Spring’s wild, edible plants

Source: Danel Rinaldo

Spring’s wild, edible plants

These four wild herbs might look like weeds, but Estonians have recognised their health benefits for thousands of years.  

These hearty herbs and plants grow in Estonian forests and meadows and have found their way into gardens as well. After the Northern European winter, the body could use a boost of vitamins, which these plants deliver. As with mushrooms and berries, great care should be taken when harvesting wild plants for consumption, as some are inedible or even poisonous. To learn more about Estonian herbs from experts, take a workshop at Energy Garden or Klaara-Manni Centre. To taste an outdoor meal of locally sourced ingredients, check out Metsarestoran or Maitseelamuse Koda.

Wonder plant

Nettle is believed to have both medicinal and spiritual properties in Estonia. 

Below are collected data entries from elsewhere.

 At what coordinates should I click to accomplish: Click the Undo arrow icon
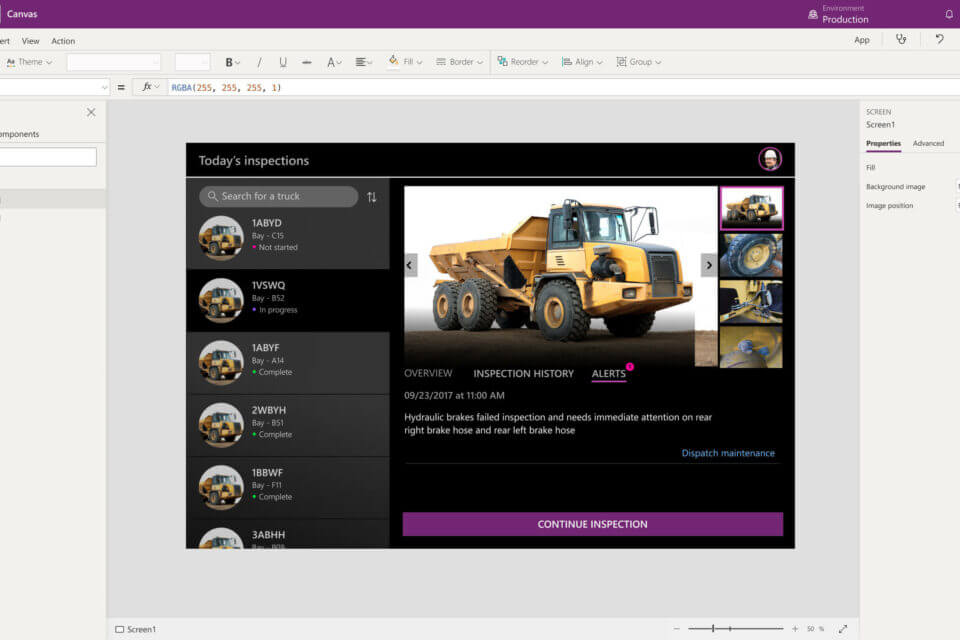click(939, 40)
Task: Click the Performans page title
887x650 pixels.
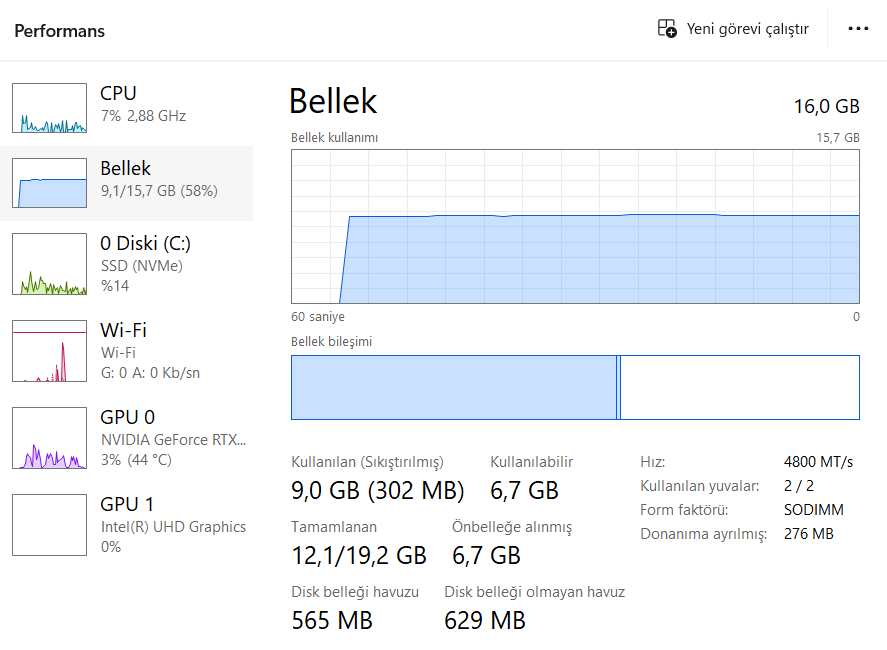Action: tap(59, 31)
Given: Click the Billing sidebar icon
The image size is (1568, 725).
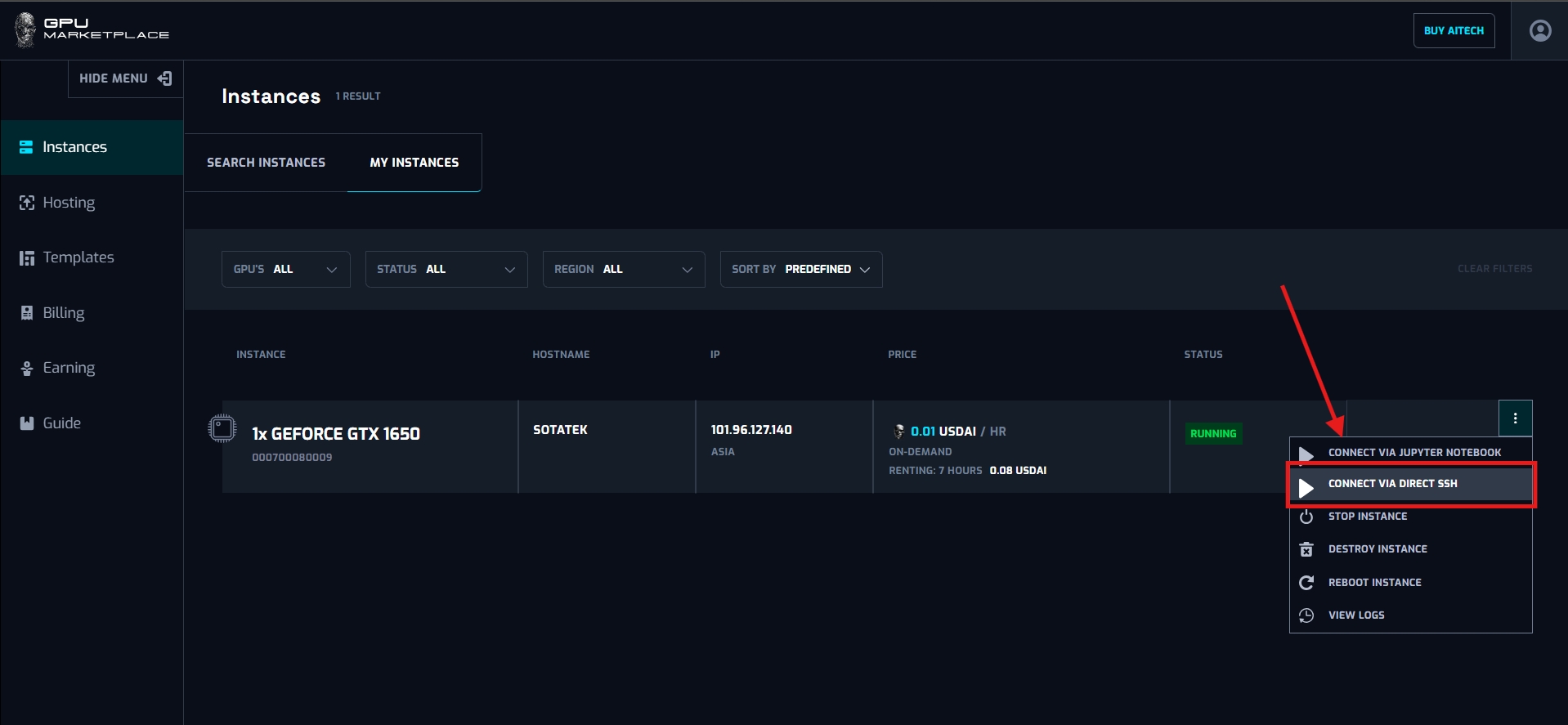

Photo by: Arpent Nourricier, Flickr


Nettles are one of the first herbs to sprout in the spring, and Estonian folk medicine has come up with uses for all parts of this wonder plant. Nettle contains calcium, potassium, iron, vitamin C and has been shown to soothe inflammation, strengthen the blood and relieve fatigue. Beside physical properties, nettle was believed by ancient Estonians to protect spiritually. It was thrown into fire to shield a house from lightening, and added to bath water to break spells cast on the bather.

Wild garlic 

Ramsons are called wild garlic for their strong flavour. 

Photo by: Adrian Pingstone, Wikimedia


Ramsons, known to some as wild garlic, is an herb related to chives. It has a bright green stalk with white flowers and begins to grow in late April. Fresh spring ramsons contain roughly 15 to 20 times more vitamin C than lemons. Their strong flavour goes well in salads, soups, pesto or butter and is said to cleanse microbes from the body while improving digestion. Ramsons growing in the wild are protected, so purchase them from a local who grows them in their garden.

Resilient ground cover 

Estonians have turned to goutweed as a reliable food source during famines. 

Photo by: Cbaile19, Wikimedia


Goutweed is a leafy plant considered a nuisance by gardeners for its invasive resilience, yet praised in Estonia for its healing abilities. A wrap of goutweed leaves is said to ease inflammation. Goutweed isn't just for medicine though, and is added to soups, salads, purees and, in South Estonia, to bread and scones. True fans even make goutweed jam.

Plant of many names

There are over 200 names for cowslip in Estonian including kanavarvas, kikaspüks, kikkahain, kukekäekaats, kuldvõti, kulupüks, kurekaats, käolill, neiulill, piimapisar, pääsulill, saksapüksid, taevasilm, taevavõti, võipäts etc. 

Photo by: Ainali, Wikimedia


Cowslip is a flowering plant with over 200 names in Estonian. It flourishes in May and June, delivering the highest amount of vitamin C of all Estonian spring plants, along with vitamins A, P and E. Cowslip is a multipurpose treatment for insomnia, anxiety, migraines and fungal infections. Enjoy cowslip as a tea or toss the yellow blossoms into salads.